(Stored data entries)
════════════════

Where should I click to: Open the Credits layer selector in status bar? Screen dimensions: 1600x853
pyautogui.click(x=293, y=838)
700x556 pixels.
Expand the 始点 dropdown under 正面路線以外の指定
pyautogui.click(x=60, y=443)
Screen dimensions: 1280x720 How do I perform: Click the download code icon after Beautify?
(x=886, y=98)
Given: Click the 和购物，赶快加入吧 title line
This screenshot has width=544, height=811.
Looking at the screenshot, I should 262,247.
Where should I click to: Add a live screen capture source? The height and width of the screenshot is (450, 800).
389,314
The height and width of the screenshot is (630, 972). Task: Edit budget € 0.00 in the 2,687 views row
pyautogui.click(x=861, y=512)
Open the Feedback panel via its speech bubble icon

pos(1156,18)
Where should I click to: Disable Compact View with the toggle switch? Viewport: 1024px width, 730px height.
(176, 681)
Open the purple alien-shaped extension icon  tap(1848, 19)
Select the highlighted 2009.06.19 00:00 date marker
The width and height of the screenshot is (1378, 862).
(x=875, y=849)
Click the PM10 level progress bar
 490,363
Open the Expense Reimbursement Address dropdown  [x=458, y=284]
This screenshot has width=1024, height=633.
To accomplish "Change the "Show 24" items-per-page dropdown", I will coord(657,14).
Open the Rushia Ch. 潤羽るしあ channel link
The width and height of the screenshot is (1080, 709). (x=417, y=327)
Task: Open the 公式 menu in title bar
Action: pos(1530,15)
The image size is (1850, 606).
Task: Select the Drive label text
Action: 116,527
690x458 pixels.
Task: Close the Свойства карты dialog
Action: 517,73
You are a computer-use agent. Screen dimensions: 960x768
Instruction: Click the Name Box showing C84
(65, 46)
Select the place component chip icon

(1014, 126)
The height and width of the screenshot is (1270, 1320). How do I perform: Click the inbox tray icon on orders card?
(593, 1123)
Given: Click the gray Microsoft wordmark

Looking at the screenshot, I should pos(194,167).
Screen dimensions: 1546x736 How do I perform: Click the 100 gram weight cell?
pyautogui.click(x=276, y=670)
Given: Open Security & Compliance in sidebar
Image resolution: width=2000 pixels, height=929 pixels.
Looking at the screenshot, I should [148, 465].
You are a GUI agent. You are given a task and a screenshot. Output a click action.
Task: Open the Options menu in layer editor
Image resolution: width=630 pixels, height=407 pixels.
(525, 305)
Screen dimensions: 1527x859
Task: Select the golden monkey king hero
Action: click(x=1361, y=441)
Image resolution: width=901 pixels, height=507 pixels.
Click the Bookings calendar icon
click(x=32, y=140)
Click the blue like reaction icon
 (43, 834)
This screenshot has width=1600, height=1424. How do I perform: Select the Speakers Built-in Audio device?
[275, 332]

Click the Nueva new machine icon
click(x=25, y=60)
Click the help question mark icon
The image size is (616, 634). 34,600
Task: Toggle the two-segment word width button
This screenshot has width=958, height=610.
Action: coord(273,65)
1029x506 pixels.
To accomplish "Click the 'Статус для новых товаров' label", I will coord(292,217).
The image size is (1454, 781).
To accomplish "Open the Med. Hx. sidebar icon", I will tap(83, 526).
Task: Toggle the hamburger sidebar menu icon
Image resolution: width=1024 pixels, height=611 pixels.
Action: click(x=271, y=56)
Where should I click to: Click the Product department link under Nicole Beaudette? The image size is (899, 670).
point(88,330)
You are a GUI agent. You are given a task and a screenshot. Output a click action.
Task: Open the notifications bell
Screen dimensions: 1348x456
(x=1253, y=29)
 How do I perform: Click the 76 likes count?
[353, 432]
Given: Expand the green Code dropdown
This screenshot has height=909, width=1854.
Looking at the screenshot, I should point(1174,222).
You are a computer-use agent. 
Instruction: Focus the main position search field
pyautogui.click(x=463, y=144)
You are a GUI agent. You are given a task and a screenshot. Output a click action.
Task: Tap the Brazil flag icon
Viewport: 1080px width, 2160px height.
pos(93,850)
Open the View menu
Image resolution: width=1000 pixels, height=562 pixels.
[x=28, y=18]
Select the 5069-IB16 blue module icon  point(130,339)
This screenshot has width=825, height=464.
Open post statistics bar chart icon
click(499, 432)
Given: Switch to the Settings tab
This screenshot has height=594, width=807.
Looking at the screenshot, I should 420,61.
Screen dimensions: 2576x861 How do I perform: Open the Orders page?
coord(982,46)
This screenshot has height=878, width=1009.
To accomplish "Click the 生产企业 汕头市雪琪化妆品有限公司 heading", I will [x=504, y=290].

════════════════

WHAT TO DO:
Write out the records shown above, exactly as they appear.

SOLVED EXERCISE:
Where should I click to: Open the Credits layer selector in status bar? Screen dimensions: 1600x853
pyautogui.click(x=293, y=838)
700x556 pixels.
Expand the 始点 dropdown under 正面路線以外の指定
pyautogui.click(x=60, y=443)
Screen dimensions: 1280x720 How do I perform: Click the download code icon after Beautify?
(x=886, y=98)
Given: Click the 和购物，赶快加入吧 title line
This screenshot has width=544, height=811.
Looking at the screenshot, I should 262,247.
Where should I click to: Add a live screen capture source? The height and width of the screenshot is (450, 800).
389,314
The height and width of the screenshot is (630, 972). Task: Edit budget € 0.00 in the 2,687 views row
pyautogui.click(x=861, y=512)
Open the Feedback panel via its speech bubble icon

pos(1156,18)
Where should I click to: Disable Compact View with the toggle switch? Viewport: 1024px width, 730px height.
(176, 681)
Open the purple alien-shaped extension icon  tap(1848, 19)
Select the highlighted 2009.06.19 00:00 date marker
The width and height of the screenshot is (1378, 862).
(x=875, y=849)
Click the PM10 level progress bar
 490,363
Open the Expense Reimbursement Address dropdown  [x=458, y=284]
This screenshot has width=1024, height=633.
To accomplish "Change the "Show 24" items-per-page dropdown", I will coord(657,14).
Open the Rushia Ch. 潤羽るしあ channel link
The width and height of the screenshot is (1080, 709). (x=417, y=327)
Task: Open the 公式 menu in title bar
Action: pos(1530,15)
The image size is (1850, 606).
Task: Select the Drive label text
Action: 116,527
690x458 pixels.
Task: Close the Свойства карты dialog
Action: 517,73
You are a computer-use agent. Screen dimensions: 960x768
Instruction: Click the Name Box showing C84
(65, 46)
Select the place component chip icon

(1014, 126)
The height and width of the screenshot is (1270, 1320). How do I perform: Click the inbox tray icon on orders card?
(593, 1123)
Given: Click the gray Microsoft wordmark

Looking at the screenshot, I should pos(194,167).
Screen dimensions: 1546x736 How do I perform: Click the 100 gram weight cell?
pyautogui.click(x=276, y=670)
Given: Open Security & Compliance in sidebar
Image resolution: width=2000 pixels, height=929 pixels.
Looking at the screenshot, I should [148, 465].
You are a GUI agent. You are given a task and a screenshot. Output a click action.
Task: Open the Options menu in layer editor
Image resolution: width=630 pixels, height=407 pixels.
(525, 305)
Screen dimensions: 1527x859
Task: Select the golden monkey king hero
Action: click(x=1361, y=441)
Image resolution: width=901 pixels, height=507 pixels.
Click the Bookings calendar icon
click(x=32, y=140)
Click the blue like reaction icon
 (43, 834)
This screenshot has width=1600, height=1424. How do I perform: Select the Speakers Built-in Audio device?
[275, 332]

Click the Nueva new machine icon
click(x=25, y=60)
Click the help question mark icon
The image size is (616, 634). 34,600
Task: Toggle the two-segment word width button
This screenshot has width=958, height=610.
Action: coord(273,65)
1029x506 pixels.
To accomplish "Click the 'Статус для новых товаров' label", I will coord(292,217).
The image size is (1454, 781).
To accomplish "Open the Med. Hx. sidebar icon", I will tap(83, 526).
Task: Toggle the hamburger sidebar menu icon
Image resolution: width=1024 pixels, height=611 pixels.
Action: click(x=271, y=56)
Where should I click to: Click the Product department link under Nicole Beaudette? The image size is (899, 670).
point(88,330)
You are a GUI agent. You are given a task and a screenshot. Output a click action.
Task: Open the notifications bell
Screen dimensions: 1348x456
(x=1253, y=29)
 How do I perform: Click the 76 likes count?
[353, 432]
Given: Expand the green Code dropdown
This screenshot has height=909, width=1854.
Looking at the screenshot, I should point(1174,222).
You are a computer-use agent. 
Instruction: Focus the main position search field
pyautogui.click(x=463, y=144)
You are a GUI agent. You are given a task and a screenshot. Output a click action.
Task: Tap the Brazil flag icon
Viewport: 1080px width, 2160px height.
pos(93,850)
Open the View menu
Image resolution: width=1000 pixels, height=562 pixels.
[x=28, y=18]
Select the 5069-IB16 blue module icon  point(130,339)
This screenshot has width=825, height=464.
Open post statistics bar chart icon
click(499, 432)
Given: Switch to the Settings tab
This screenshot has height=594, width=807.
Looking at the screenshot, I should 420,61.
Screen dimensions: 2576x861 How do I perform: Open the Orders page?
coord(982,46)
This screenshot has height=878, width=1009.
To accomplish "Click the 生产企业 汕头市雪琪化妆品有限公司 heading", I will [x=504, y=290].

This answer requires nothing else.